Section 2 describes the enhanced network architecture designed for more lightweight and precise fruit maturity detection.
Section 3 presents an analysis of the results to evaluate the detection network’s performance. Finally,
Section 4 provides the conclusion.
5. Conclusions
The recognition of tomato maturity is affected by shooting distance, the number of targets, and background interference. Deep learning algorithms, due to their numerous parameters, often suffer from computational complexity and time-consuming processes, which lead to reduced accuracy and efficiency [
39,
40]. To address the challenges in tomato ripeness recognition, this study proposes an optimized YOLO-DGS algorithm for efficient and accurate real-time tomato detection. The algorithm improves upon YOLO v10 with the following enhancements: (1) redundant object detection layers are removed to enhance the model’s ability to capture the features of specific detection targets and reduce the number of parameters; (2) a novel C2f-GB module is introduced, which uses fewer parameters and computational resources to generate more feature maps, improving the model’s feature extraction capability while reducing both parameter count and computational complexity; (3) a bidirectional feature pyramid network (BiFPN) is incorporated to more effectively capture feature representations at different scales, thereby improving the model’s ability to handle objects of varying sizes and complexities; (4) a channel attention mechanism (SE) is utilized to dynamically adjust channel attention, enhancing information utilization efficiency. To validate the effectiveness of the proposed algorithm, a series of fusion experiments were conducted, comparing the optimized YOLO-DGS model with different numbers of detection heads and various lightweight networks. The experimental results demonstrate that the YOLO-DGS model outperforms others in terms of mean accuracy, parameter count, and inference speed, achieving a better balance between efficiency and precision. This improvement not only enhances the accuracy and efficiency of tomato detection but also provides a lightweight design, making the algorithm more suitable for deployment on embedded devices, ultimately boosting the efficiency of automated tomato harvesting.

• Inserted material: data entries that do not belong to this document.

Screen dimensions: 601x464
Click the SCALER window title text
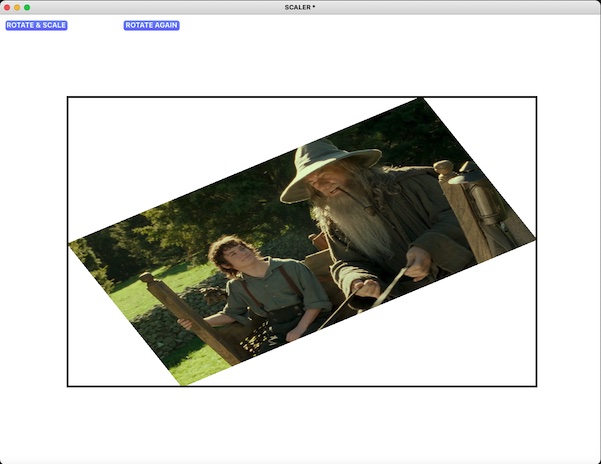click(x=299, y=7)

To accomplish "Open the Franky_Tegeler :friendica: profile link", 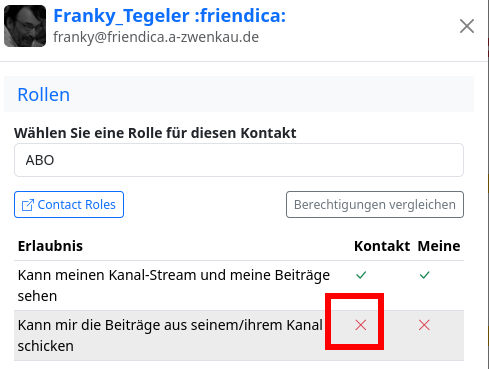I will point(170,16).
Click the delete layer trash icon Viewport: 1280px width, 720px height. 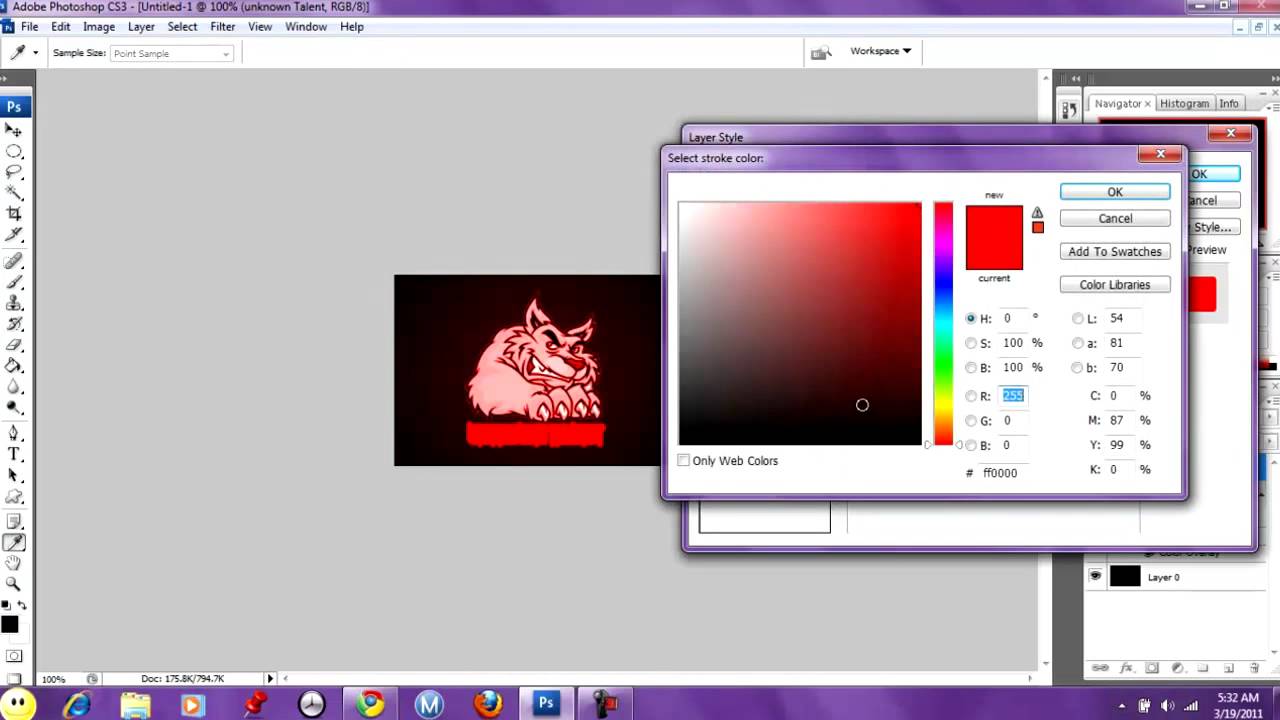coord(1254,668)
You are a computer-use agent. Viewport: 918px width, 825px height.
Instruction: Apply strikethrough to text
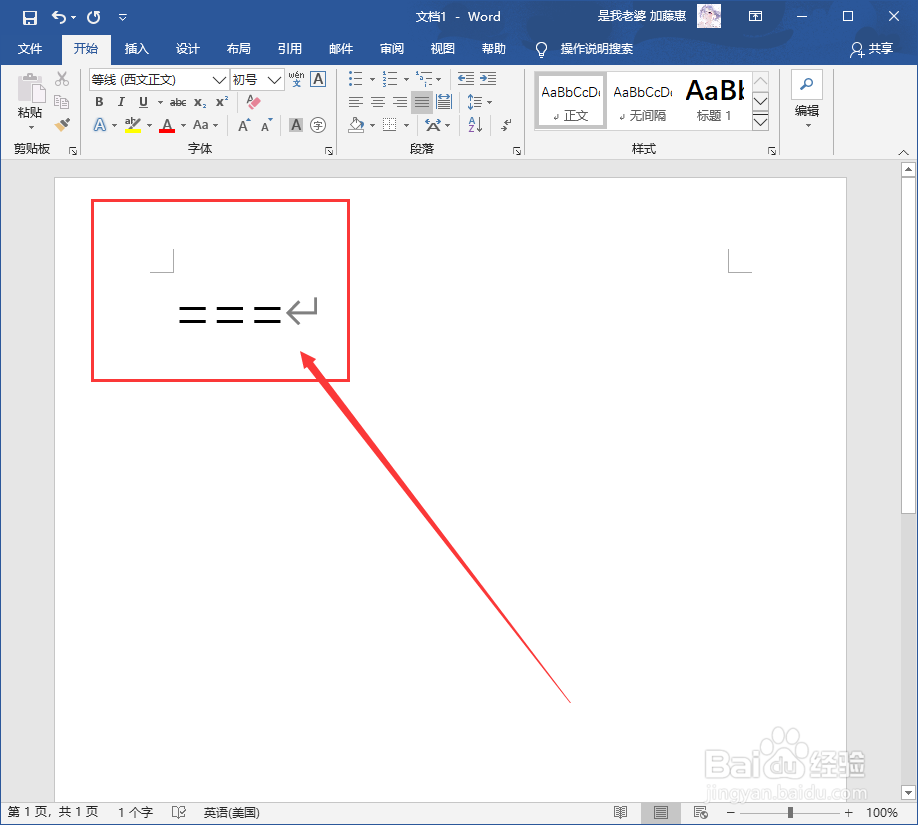[179, 101]
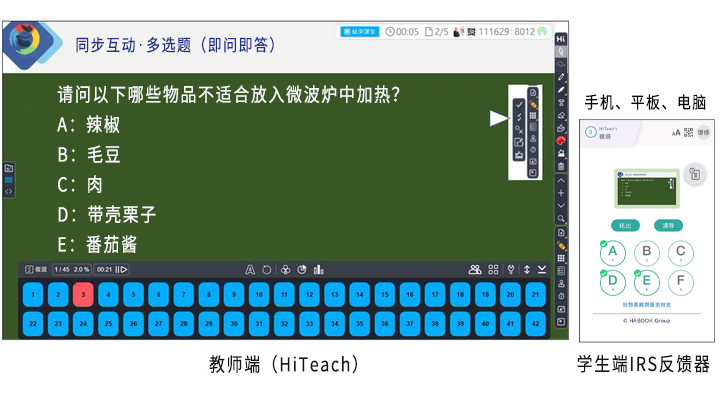Click the down chevron in right toolbar
The width and height of the screenshot is (720, 405).
[x=562, y=206]
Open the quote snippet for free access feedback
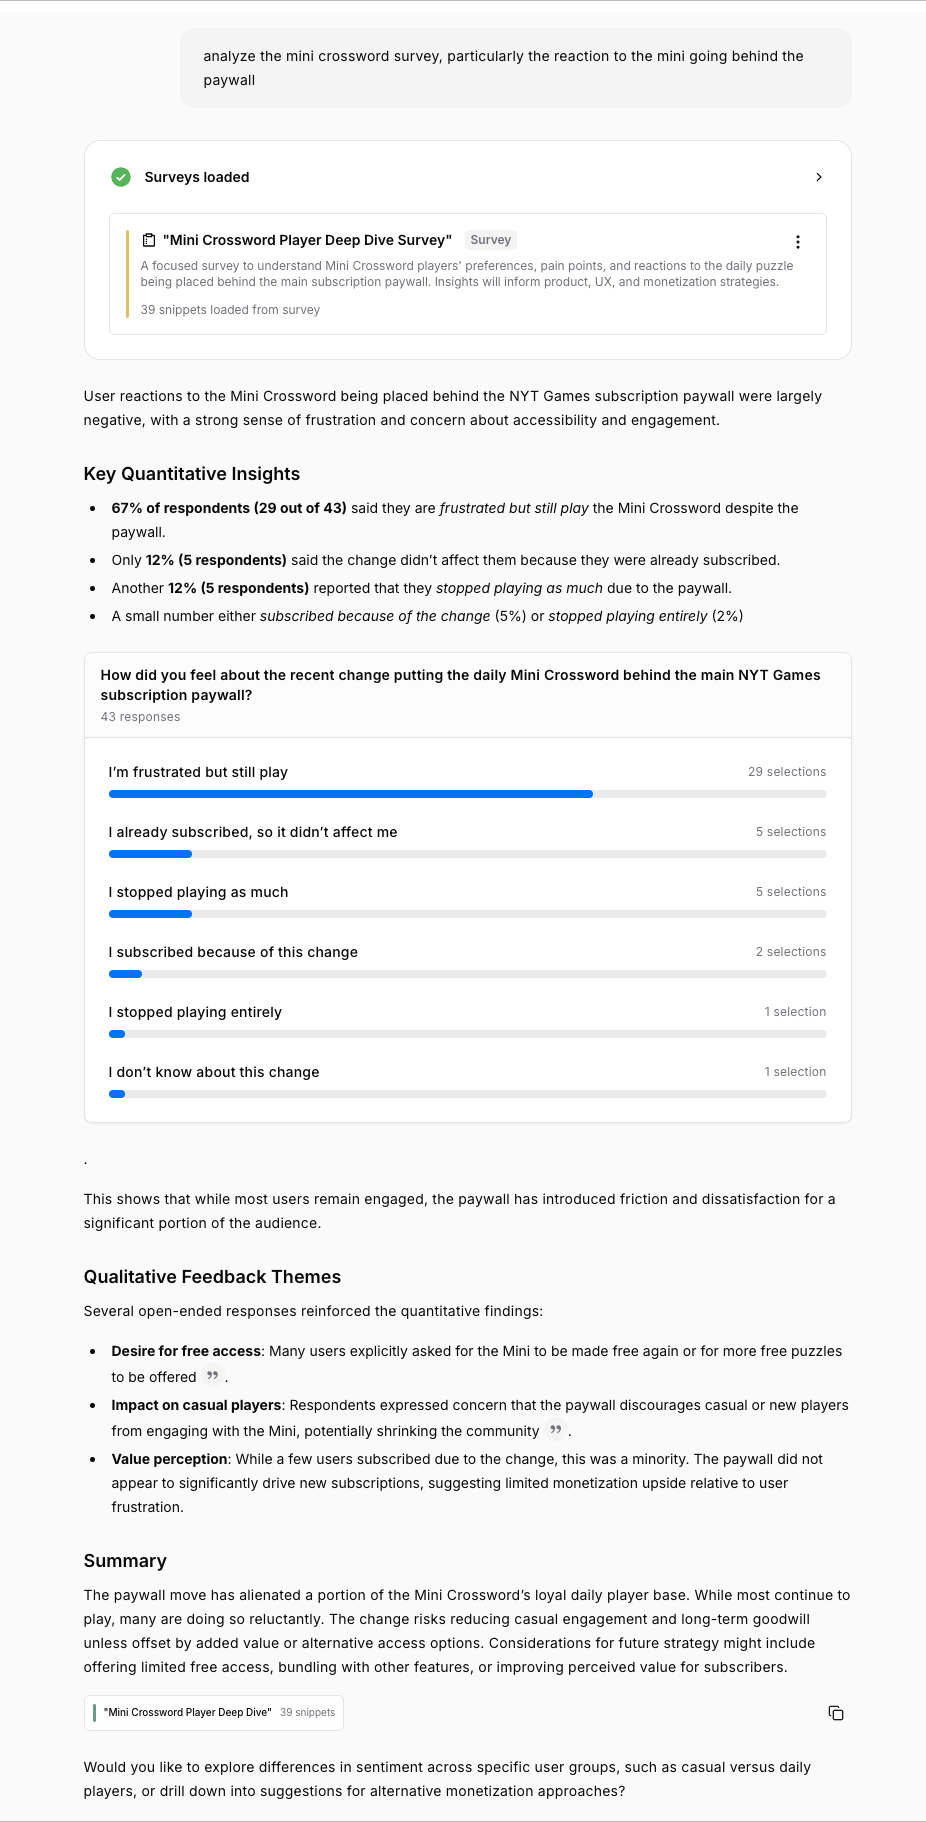The width and height of the screenshot is (926, 1822). tap(211, 1376)
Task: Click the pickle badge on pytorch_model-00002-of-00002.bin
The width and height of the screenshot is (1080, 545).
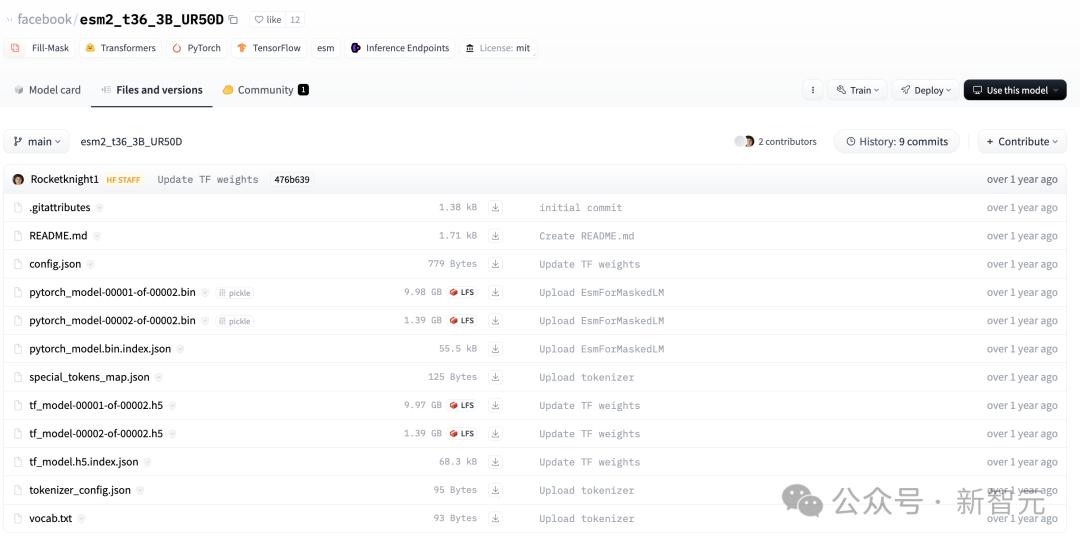Action: pyautogui.click(x=235, y=321)
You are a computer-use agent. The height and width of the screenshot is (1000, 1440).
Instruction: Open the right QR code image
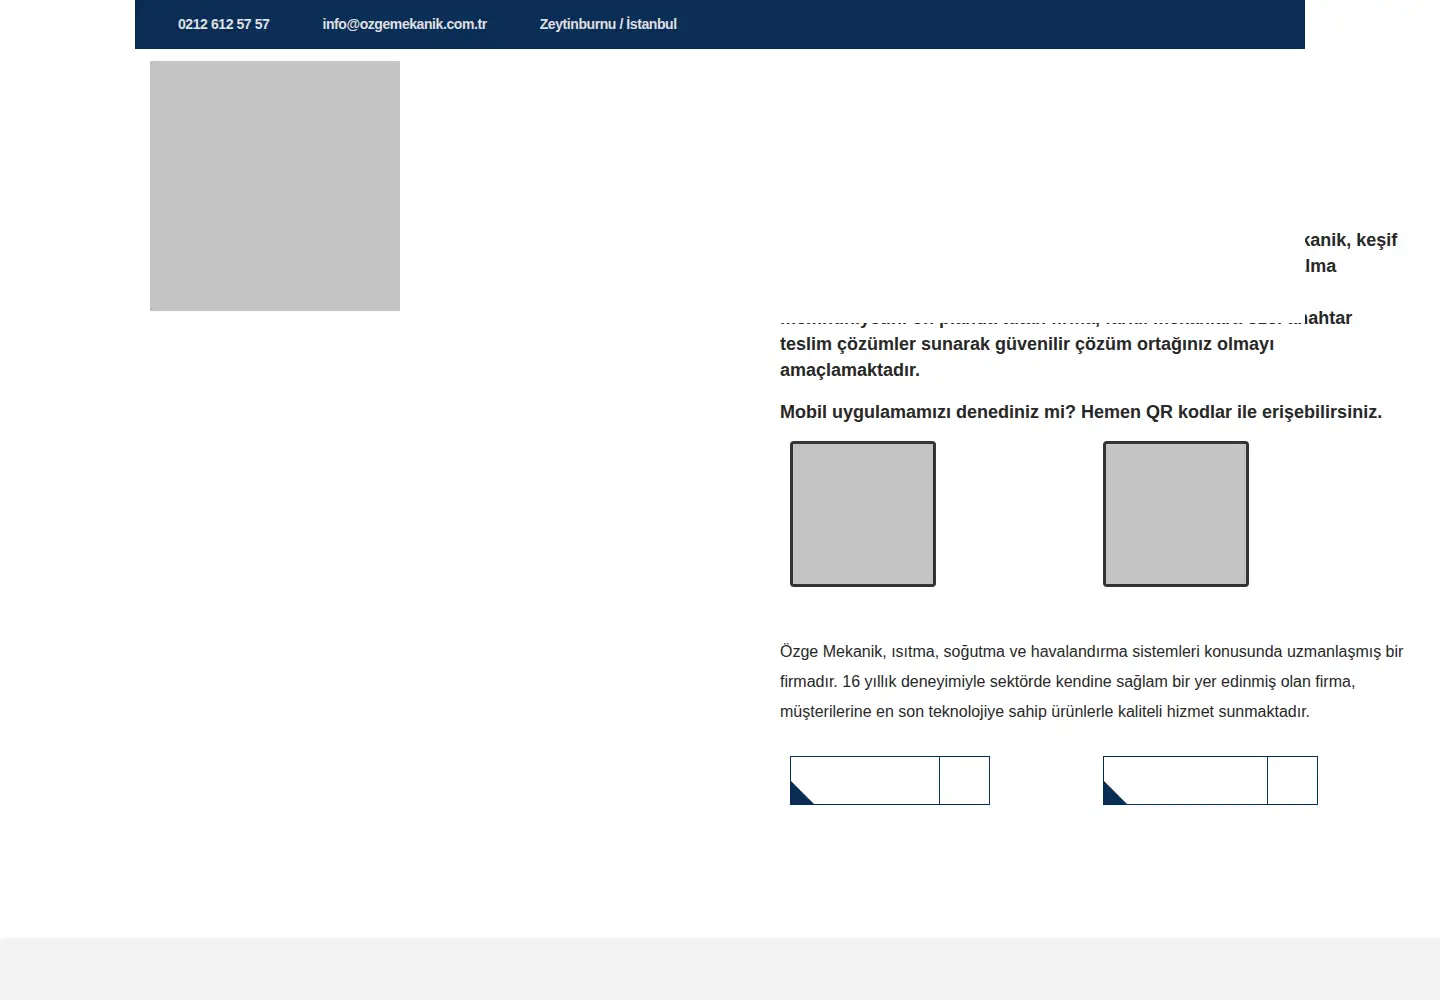click(x=1176, y=514)
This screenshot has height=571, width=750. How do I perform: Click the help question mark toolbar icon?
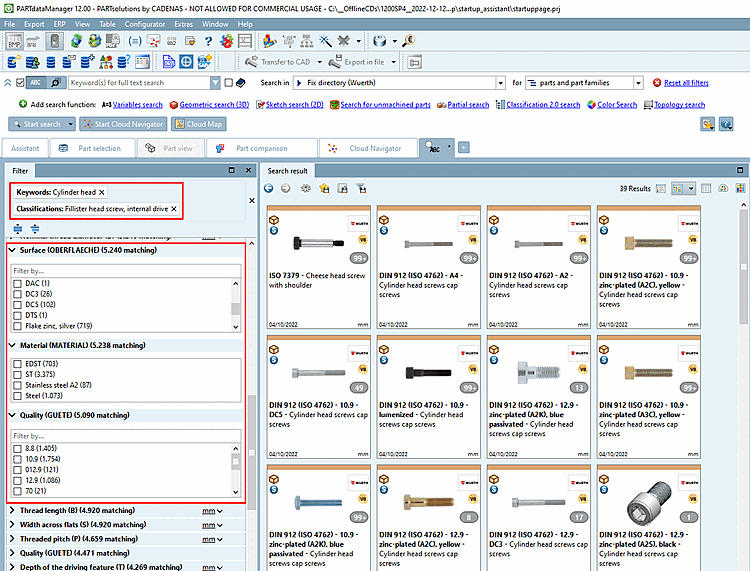tap(208, 41)
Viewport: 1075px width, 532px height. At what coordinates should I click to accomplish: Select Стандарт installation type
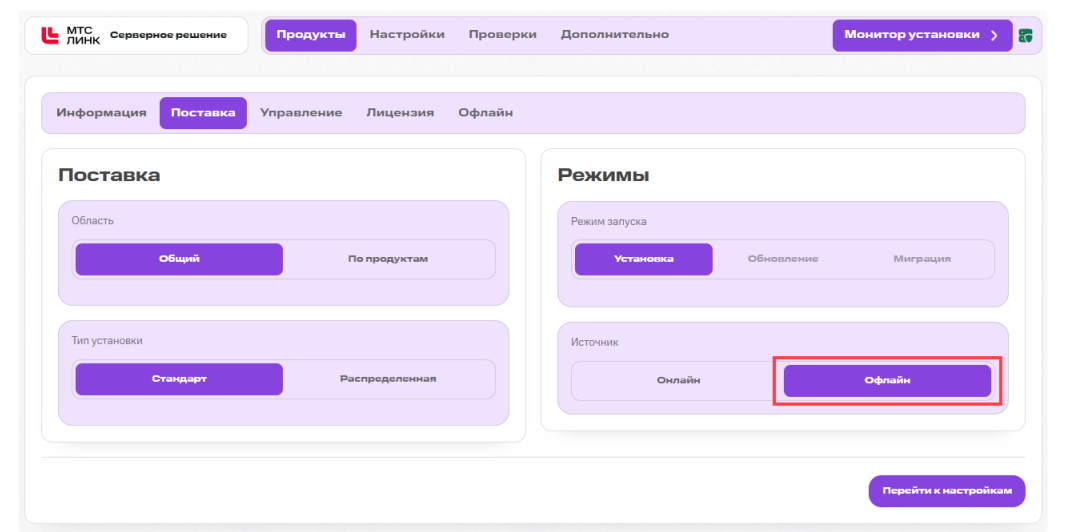coord(179,379)
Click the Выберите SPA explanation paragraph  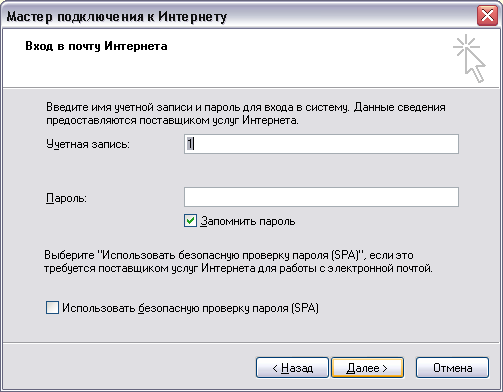click(x=238, y=262)
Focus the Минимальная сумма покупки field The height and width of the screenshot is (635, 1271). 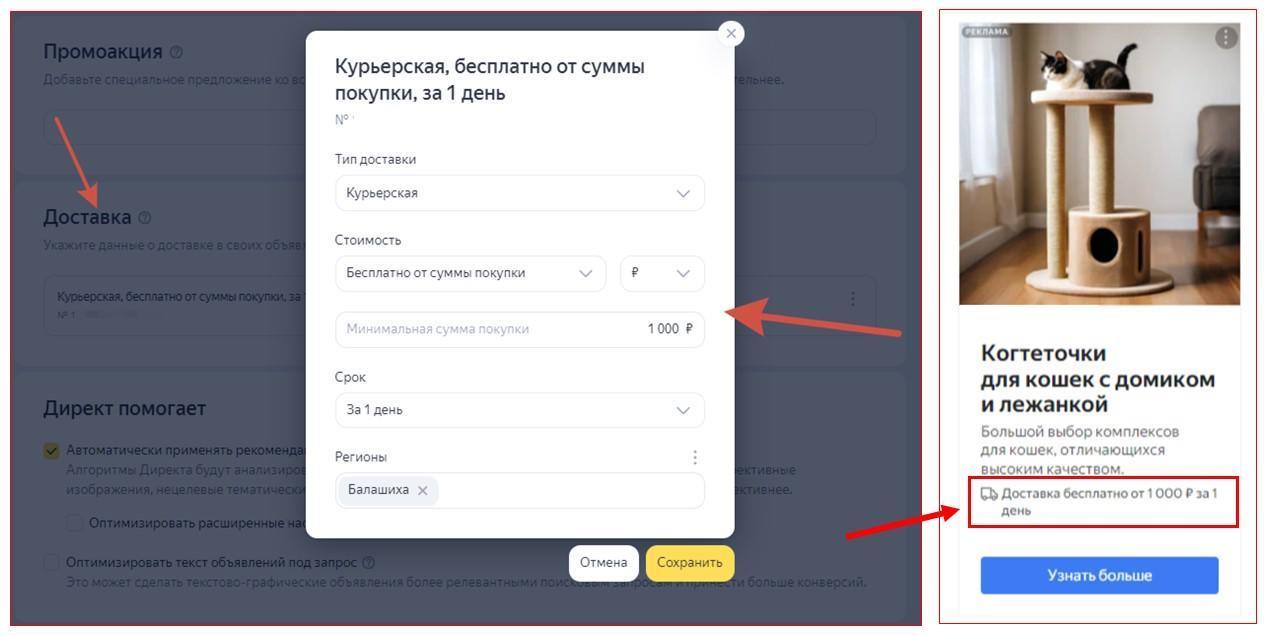click(x=520, y=329)
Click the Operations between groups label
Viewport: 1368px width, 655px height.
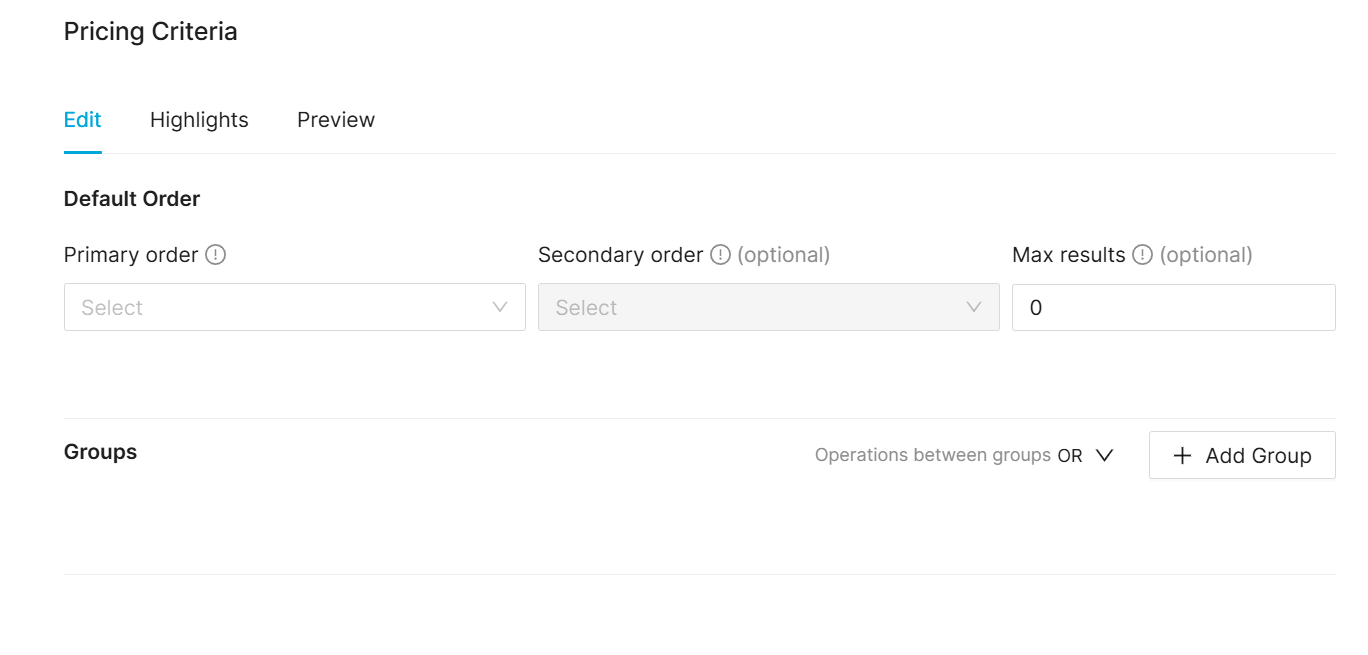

Despite certain progress achieved in the method for identifying tomato maturity, this approach still harbors numerous limitations. First and foremost, there is a limitation in terms of variety. Currently, this experiment has only been conducted on common tomatoes and cherry tomatoes. Tomatoes of different varieties exhibit disparities in color, shape, and maturity characteristics. This may impede the applicability of our method to other varieties. For instance, some special tomato varieties do not assume the typical red color when ripe. Take the “Emerald” tomato as an example; it remains green even when fully mature. With the existing color-based recognition method, it is extremely challenging to accurately determine its maturity level. Weather conditions also pose an objective limiting factor. Under overcast days or in insufficient lighting conditions, the color of the captured images will deviate, affecting the judgment of tomato maturity. On the other hand, under direct intense sunlight, the tomato surface will reflect light, causing distortion of color and texture information in the images, thereby reducing the accuracy of recognition.
In summary, although this study has addressed the issue of maturity identification for common tomatoes and cherry tomatoes under general circumstances, in the face of the above-mentioned special cases and variety differences, there is still significant room for improvement. In the future, we will further our research, delving deep into the maturity characteristics of different tomato varieties and optimizing the recognition algorithm to accommodate a wider range of varieties and complex environments. We will also conduct in-depth investigations into these special cases to continuously refine the method for identifying tomato maturity.